We have experienced only two cases of complications related to the Crosser system. In both cases, the Crosser tip was completely detached from the shaft and was successfully retrieved. A possible reason for tip separation may be differences between the size of the metal tip (1.1 mm) and that of the proximal shaft (1.3 mm). Unlike previous studies with reported complications such as slow flow and vessel perforation, we did not experience any other complications [9, 11]. In our procedures, the Crosser catheter was utilized not only with its preceding but also with a guidewire preceding, in part, due to the difficulty in making the Crosser catheter turn in specific directions when it was preceding.
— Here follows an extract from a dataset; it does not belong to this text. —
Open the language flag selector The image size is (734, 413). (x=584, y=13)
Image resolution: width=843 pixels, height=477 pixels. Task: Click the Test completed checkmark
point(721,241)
As a result, we have not experienced vessel perforation, which is related to the Crosser proceeding.

Data on the effects of renal insufficiency on CD-TLR, MALE, and MACE after endovascular intervention are limited. In this study, we found that hemodialysis was the only independent predictor for CD-TLR. The OLIVE (Endovascular Treatment for Infrainguinal Vessel) registry revealed that hemodialysis was associated with an unfavorable outcome for MALE in patients with CLI undergoing EVT [25]. Soga et al. reported that renal insufficiency was a predictor of primary patency in 111 treated CFA lesions [17]. Therefore, our results are consistent with those of previous studies.

Study limitations

Our study had several limitations. First, this study was a retrospective analysis of an observational cohort. Because of the absence of a surgical (endarterectomy) control group, we could not directly compare the safety and efficacy of EVT and endarterectomy. Therefore, this exploratory analysis should be interpreted as hypothesis-generating. Second, there was no systematically collected information regarding arterial patency determined by duplex sonography or angiography because those were not mandatory. Third, our study population included only Japanese individuals, which could affect the generalizability of our findings to non-Japanese patients. Fourth, the pressure gradient measured using the 4-Fr diagnostic catheter just before interventions potentially overestimated the lesion severity. Finally, we did not use IVUS in most cases; the assessment using IVUS may improve the outcomes, especially in the CTO cases.

In conclusion, EVT with a Crosser device for heavily calcified CFA and PA lesions, so-called non-stenting zones, seems to be safe and feasible. The results of this study should be confirmed in further large-scale, randomized-control studies for a better understanding of the potential advantages of the Crosser device in contemporary practice.